Sudbury.com interviewed Kovala about his life a couple of times over the years, most recently in 2017, when he spoke about his role in building the Superstack in the wake of news that it will be dismantled.
Safety in the 1970s wasn't what it is today. To get to the top of the stack while it was under construction, workers would hop on the cement buckets being hoisted to the top of the structure, and hang on for dear life.
As far as Kovala knows, nobody was killed in the stack's construction.
There's an amazing photo of Kovala – sitting at the top of the Superstack – without any fall restraint safety gear.
“You couldn't have any safety belts because you were moving steady,” he said. “Of course, everybody is maybe afraid of heights, but after awhile you get used to it.”
The Superstack was about half-completed on Aug. 20, 1970, when a tornado blew through the Sudbury area. Kovala was at the top of the stack when the tornado hit.
“I was working, yeah,” he said. “It got a little bit dark. The wind's coming. People were hanging onto the posts, you know because the wind's so strong.”
Kovala disputes the urban legend that the incomplete Superstack swayed from side to side in the tornado – he said he didn't feel anything.
Watch Kovala share memories about his time building the Superstack in a video produced in 2017 by Sudbury.com.
His daughter, Liisa Kovala, also wrote a book about her father's experiences in the Second World War called “Surviving Stutthof: My father's memories behind the Death Gate.”
It was originally self-published under another title in 2015, but was picked up by local publishing company Latitude 46 last year. You can purchase the book here through the publishing company's website.
Kovala was a teenage Finnish merchant marine in 1944 when his ship was captured by the Germans while docked in German-occupied Gdansk, Poland.
He and about 90 other merchant marines were transported to the nearby Stutthof concentration camp, a notorious facility where it's estimated more than 85,000 people died.

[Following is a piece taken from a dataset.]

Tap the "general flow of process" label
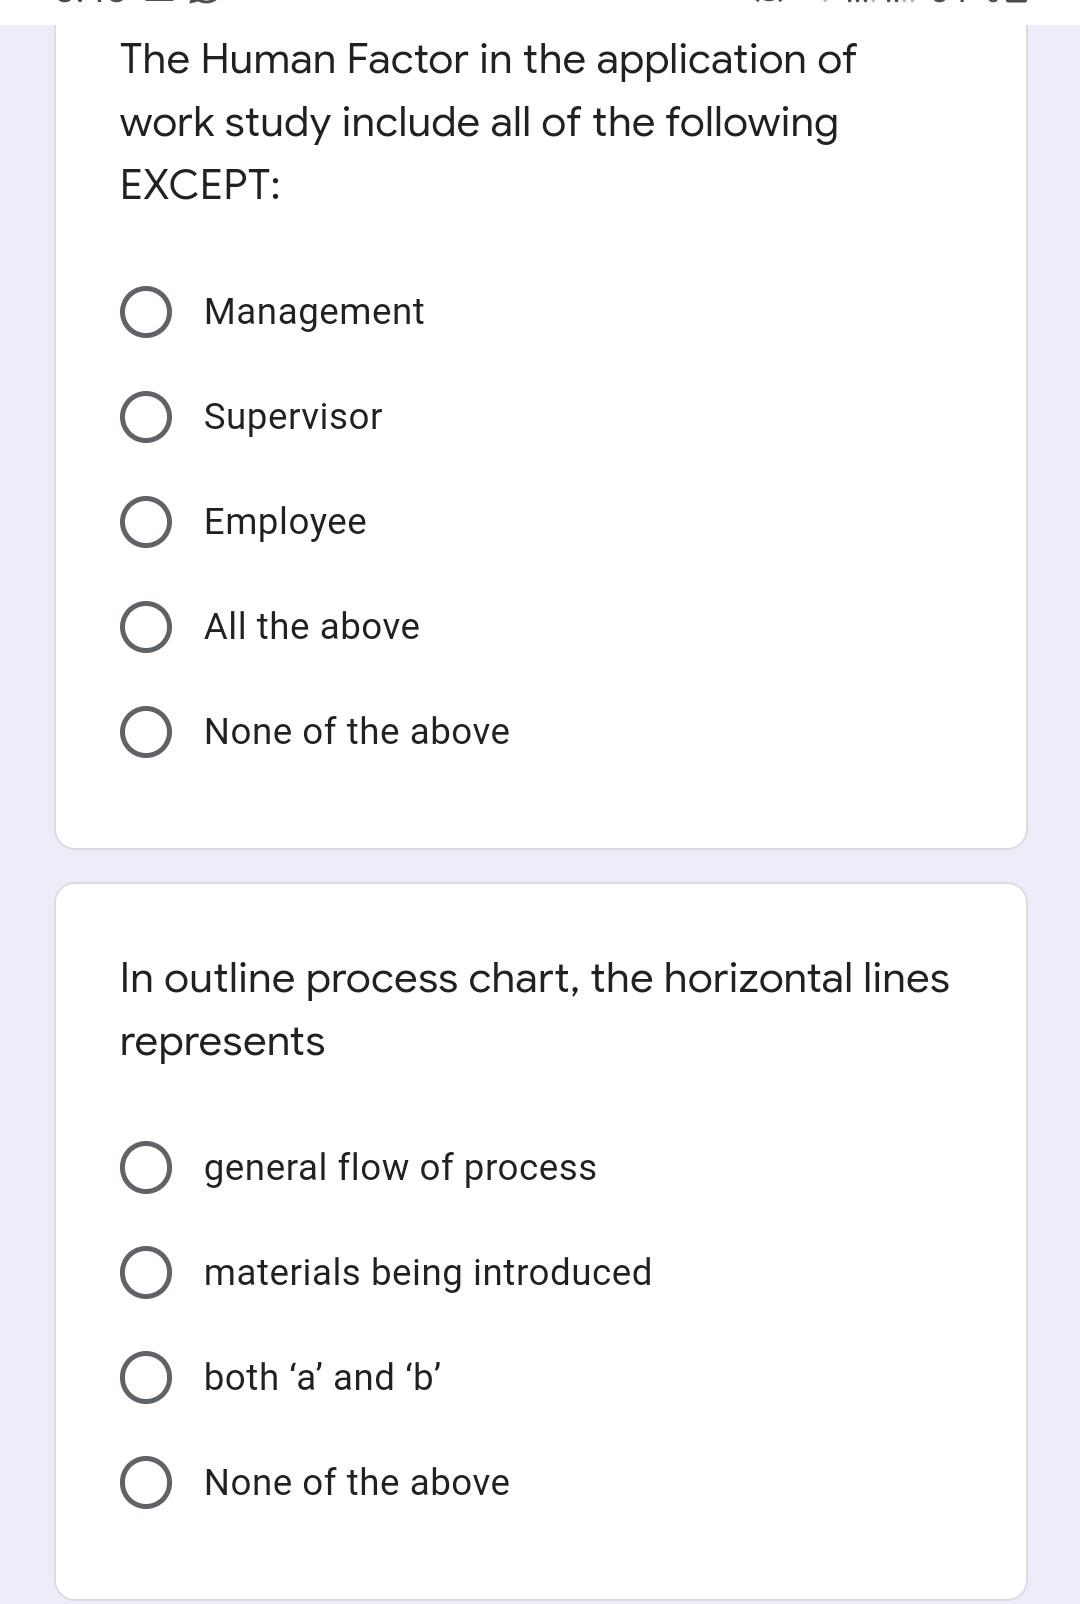 coord(399,1166)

The story of his survival is told in the book penned by his daughter.
Kovala immigrated to Canada in 1951, where he settled in Sudbury, married, and had four children.

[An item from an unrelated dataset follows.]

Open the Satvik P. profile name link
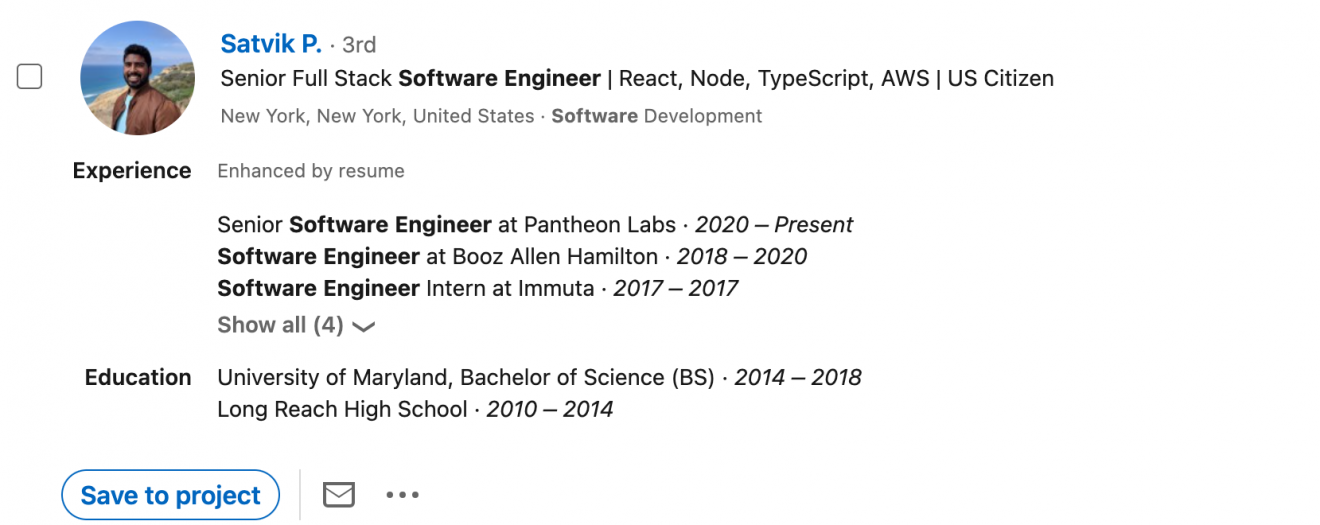 [271, 44]
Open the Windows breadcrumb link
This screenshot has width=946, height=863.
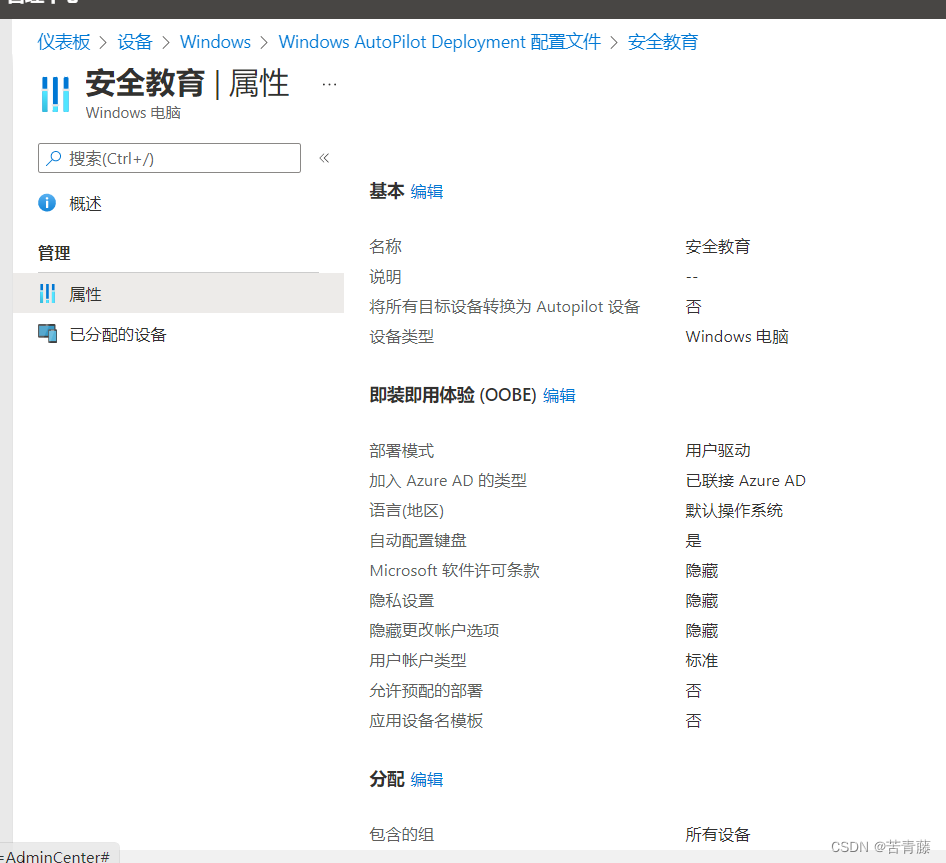215,42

He told Sudbury.com in a 2015 interview that he was pleased to have worked with his daughter on the book.
“It's kind of exciting,” he said. “It's so nice to let kids know what happened to me when I was young.”

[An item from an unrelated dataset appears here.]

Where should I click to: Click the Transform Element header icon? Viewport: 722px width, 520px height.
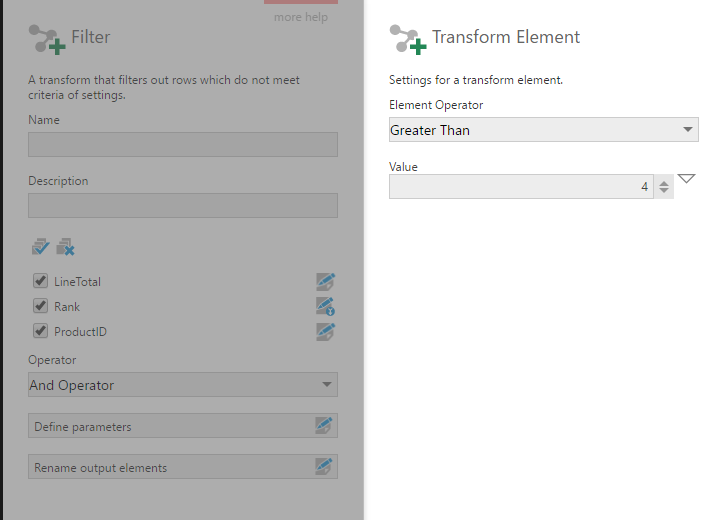click(405, 39)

Kovala is survived by his wife Anja, children Tom (Carita Lanner), Mark (Kelly Reilly) and Anna Liisa (Michael Jensen), along with nine grandchildren. He's predeceased by his son John (Judith Kovala), who died in 2004.
The funeral visitation takes place from 6-8 p.m. Nov. 2 and 12-1 p.m. Nov. 3 at the Jackson and Barnard Funeral Home on Larch Street. The service follows the visitation at 1 p.m. Nov. 3 at the R.J. Barnard Chapel.